Productivity is topical as organisations try to slim down in the face of shrinking budgets. Private sector enterprises can track their success using simple metrics with public benchmarks. Revenue and profit per employee, for example, are useful for comparisons. Recent research (CNBC) shows these for best and worst brands across a range of sectors in the US S&P500s. For the public sector, the measures are complicated by lack of a simple and common benefit metric. Productivity may be tracked over time for an organisation in terms of impact per employee, however, unless the organisation has a common category - such as a charitable cause, relative performance relies on judgement of relative value of the impact.
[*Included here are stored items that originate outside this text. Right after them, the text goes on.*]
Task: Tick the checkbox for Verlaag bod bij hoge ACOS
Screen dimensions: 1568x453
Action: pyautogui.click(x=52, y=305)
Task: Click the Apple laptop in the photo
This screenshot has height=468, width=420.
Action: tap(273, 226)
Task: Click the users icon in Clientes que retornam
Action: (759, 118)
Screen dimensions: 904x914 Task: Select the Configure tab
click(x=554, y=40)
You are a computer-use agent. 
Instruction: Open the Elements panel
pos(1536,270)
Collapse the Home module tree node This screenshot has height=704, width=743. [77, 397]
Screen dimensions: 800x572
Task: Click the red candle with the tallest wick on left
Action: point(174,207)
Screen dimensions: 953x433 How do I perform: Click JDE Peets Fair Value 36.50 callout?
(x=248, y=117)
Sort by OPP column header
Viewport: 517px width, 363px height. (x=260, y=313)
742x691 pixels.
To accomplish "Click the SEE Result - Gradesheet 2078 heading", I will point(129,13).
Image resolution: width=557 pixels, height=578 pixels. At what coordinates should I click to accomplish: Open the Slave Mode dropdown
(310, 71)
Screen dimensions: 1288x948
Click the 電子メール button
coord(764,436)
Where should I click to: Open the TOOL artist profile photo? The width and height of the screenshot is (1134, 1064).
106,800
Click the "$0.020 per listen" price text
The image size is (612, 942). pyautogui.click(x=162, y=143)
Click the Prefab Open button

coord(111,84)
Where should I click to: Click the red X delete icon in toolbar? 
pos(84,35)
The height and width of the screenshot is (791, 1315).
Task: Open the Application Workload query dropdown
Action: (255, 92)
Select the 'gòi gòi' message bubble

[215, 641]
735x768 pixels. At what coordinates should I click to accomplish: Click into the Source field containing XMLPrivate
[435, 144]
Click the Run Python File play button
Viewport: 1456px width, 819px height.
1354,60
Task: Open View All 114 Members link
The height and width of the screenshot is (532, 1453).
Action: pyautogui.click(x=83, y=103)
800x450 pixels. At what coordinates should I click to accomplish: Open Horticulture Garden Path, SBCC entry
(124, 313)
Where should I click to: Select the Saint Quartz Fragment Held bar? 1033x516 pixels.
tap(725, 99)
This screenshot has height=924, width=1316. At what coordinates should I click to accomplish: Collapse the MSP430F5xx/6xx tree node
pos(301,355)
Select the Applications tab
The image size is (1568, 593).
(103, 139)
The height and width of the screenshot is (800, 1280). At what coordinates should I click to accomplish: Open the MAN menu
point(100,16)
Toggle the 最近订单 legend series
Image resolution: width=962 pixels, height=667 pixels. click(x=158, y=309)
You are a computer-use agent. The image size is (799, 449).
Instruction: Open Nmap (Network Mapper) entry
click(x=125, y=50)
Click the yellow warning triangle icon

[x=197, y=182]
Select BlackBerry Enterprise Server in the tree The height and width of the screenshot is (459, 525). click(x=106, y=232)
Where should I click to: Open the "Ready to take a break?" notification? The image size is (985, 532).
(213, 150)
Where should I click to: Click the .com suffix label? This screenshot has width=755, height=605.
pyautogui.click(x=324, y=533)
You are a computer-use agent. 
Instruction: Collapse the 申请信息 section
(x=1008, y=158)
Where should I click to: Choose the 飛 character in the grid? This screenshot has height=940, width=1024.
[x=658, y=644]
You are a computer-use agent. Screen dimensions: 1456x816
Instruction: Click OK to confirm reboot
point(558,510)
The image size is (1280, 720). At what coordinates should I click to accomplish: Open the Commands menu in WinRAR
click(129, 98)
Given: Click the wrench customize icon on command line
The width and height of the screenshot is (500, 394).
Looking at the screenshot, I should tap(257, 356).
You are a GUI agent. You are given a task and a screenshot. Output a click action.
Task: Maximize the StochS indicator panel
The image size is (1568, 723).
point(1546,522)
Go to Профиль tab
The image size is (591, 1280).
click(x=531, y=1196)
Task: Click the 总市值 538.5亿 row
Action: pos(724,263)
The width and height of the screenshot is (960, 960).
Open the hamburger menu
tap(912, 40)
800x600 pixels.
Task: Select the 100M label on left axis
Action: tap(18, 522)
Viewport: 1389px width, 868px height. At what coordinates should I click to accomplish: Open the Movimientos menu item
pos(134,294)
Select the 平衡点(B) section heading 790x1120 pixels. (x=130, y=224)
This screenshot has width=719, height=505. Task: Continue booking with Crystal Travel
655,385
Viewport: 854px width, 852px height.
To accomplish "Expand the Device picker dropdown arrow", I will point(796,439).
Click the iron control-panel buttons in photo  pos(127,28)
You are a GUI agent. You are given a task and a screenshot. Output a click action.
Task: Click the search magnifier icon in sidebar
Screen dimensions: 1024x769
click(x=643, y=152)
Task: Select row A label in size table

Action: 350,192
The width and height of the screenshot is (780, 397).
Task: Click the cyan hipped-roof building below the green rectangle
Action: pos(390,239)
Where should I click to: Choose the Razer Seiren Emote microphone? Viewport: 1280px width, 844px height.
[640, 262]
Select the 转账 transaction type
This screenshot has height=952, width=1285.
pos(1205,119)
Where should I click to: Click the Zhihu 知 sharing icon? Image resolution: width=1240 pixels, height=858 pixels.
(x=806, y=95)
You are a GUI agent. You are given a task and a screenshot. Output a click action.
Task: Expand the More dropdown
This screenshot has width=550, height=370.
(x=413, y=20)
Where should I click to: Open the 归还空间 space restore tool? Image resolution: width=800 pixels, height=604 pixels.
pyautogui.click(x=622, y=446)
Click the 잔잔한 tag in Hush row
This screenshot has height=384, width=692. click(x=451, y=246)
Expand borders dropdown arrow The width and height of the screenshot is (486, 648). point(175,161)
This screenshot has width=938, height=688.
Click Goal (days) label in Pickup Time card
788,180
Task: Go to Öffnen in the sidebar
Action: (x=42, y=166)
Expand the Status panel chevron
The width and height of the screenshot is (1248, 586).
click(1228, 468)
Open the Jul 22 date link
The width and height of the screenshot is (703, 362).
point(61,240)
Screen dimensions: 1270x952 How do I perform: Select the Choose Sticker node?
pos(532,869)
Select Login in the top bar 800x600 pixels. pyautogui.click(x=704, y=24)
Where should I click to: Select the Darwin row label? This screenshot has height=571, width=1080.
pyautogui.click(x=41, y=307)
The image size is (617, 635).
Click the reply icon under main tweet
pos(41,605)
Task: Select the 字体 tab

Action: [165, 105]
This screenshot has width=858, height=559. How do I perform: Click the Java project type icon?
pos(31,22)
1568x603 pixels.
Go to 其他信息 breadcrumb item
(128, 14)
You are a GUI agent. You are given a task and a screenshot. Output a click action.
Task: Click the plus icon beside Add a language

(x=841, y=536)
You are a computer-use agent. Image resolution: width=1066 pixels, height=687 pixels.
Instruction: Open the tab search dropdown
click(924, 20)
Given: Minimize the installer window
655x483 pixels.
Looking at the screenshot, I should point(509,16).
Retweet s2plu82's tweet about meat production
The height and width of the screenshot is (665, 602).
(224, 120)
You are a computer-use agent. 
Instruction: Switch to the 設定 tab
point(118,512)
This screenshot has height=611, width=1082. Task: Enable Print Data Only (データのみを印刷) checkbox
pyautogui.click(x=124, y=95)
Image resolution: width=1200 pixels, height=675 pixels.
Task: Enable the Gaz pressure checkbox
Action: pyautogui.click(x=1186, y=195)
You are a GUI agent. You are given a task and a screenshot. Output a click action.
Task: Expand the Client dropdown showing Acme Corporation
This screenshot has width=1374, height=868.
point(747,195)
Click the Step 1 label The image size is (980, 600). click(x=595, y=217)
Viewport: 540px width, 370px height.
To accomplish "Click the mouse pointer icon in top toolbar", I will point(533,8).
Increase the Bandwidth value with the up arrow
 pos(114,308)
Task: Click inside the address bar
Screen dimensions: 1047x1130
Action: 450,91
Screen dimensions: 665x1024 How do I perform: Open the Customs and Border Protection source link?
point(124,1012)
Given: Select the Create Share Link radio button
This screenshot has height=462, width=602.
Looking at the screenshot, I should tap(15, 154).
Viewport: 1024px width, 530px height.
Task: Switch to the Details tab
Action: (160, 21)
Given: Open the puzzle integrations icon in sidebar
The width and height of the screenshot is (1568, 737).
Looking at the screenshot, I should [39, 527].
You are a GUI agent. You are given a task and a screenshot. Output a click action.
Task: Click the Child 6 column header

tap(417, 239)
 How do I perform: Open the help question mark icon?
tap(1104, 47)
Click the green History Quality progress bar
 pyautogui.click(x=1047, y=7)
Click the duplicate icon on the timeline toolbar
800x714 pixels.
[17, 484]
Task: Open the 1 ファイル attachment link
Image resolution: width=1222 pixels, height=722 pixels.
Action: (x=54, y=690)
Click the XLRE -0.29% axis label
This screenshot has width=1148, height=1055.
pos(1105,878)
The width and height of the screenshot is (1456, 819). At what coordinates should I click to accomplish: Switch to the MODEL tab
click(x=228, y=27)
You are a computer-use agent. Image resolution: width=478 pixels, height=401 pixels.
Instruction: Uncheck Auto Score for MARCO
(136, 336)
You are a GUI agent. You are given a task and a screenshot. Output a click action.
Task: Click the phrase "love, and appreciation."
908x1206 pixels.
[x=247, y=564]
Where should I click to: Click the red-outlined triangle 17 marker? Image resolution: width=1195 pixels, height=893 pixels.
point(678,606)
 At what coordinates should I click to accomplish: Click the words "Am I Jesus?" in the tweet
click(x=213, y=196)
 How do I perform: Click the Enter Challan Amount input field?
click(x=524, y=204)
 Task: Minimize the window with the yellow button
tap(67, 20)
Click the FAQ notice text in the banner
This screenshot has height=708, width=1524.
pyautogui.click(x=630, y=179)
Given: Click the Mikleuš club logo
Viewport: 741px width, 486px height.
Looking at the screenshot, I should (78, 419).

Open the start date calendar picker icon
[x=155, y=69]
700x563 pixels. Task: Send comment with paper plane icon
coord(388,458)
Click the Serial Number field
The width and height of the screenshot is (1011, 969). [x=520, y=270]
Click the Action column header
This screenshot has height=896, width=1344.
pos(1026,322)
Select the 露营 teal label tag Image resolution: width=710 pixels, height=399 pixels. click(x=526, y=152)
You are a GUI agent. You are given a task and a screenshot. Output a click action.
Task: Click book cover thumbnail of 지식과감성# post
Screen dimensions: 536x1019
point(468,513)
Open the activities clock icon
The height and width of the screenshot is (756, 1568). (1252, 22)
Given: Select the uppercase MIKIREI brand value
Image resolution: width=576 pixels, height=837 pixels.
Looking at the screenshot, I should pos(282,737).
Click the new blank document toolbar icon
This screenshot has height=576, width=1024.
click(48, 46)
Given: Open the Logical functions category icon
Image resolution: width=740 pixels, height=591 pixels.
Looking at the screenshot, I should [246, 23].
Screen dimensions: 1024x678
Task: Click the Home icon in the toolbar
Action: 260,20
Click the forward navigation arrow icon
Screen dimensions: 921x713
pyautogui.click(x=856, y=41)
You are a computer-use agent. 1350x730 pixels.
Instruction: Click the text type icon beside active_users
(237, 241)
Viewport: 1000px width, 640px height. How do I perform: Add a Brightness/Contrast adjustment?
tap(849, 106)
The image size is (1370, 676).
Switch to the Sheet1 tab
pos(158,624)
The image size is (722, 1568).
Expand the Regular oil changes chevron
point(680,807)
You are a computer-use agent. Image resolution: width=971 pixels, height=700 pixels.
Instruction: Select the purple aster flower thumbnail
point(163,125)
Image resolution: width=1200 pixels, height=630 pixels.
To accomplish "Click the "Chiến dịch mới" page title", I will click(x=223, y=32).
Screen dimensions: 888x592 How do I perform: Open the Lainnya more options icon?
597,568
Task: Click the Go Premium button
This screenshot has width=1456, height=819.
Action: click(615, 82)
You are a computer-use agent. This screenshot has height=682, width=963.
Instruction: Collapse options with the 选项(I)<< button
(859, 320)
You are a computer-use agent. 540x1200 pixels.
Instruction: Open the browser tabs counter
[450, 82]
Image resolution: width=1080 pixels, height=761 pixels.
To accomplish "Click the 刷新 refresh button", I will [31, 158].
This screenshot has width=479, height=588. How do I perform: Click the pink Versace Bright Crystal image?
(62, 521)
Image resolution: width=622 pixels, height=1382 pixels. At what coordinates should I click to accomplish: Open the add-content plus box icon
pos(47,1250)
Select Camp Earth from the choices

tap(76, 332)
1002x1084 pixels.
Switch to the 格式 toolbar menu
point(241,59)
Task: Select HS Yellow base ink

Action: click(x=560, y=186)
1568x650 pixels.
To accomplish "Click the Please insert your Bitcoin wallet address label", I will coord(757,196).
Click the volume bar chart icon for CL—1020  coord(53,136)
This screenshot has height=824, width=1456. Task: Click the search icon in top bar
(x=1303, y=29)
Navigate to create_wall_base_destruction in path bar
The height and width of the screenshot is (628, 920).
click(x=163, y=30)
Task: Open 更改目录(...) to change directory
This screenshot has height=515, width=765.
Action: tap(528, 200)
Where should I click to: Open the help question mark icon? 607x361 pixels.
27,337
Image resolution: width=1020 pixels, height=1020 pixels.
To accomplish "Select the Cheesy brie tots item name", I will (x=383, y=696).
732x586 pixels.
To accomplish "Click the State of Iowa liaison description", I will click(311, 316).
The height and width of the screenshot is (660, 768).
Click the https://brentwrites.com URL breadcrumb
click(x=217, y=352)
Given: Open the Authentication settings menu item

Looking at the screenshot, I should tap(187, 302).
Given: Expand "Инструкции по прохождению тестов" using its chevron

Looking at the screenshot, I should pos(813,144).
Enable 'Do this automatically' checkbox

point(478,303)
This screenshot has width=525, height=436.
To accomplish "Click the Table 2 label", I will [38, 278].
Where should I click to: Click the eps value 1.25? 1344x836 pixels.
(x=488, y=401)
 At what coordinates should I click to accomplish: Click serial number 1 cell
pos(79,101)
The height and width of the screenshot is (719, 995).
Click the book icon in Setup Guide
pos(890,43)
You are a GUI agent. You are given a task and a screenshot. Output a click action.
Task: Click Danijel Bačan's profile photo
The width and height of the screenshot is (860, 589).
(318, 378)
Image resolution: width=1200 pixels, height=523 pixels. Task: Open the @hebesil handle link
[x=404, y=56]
Either way, while increasing the top-line is clearly a positive way to improve productivity ratios, reducing headcount is a faster and obviously more often available cost reduction tactic. The unforeseen consequences, however, of a rapid reduction in staff numbers can be very negative for performance:
...these reductions can add further stress to struggling operations, make it quite difficult to ramp back up during recovery, and the negative public response can be devastating (Bradley Staib).
Better to focus first on improving efficiency itself. Maximising operational efficiency increases chances of survival when times are tight but it is also the secret to riding growth when the opportunity returns. The best responses further consider efficiency within their overall strategic framework - how can resources released by waste reduction be redeployed to best effect, to achieving better quality benefits or new related impacts?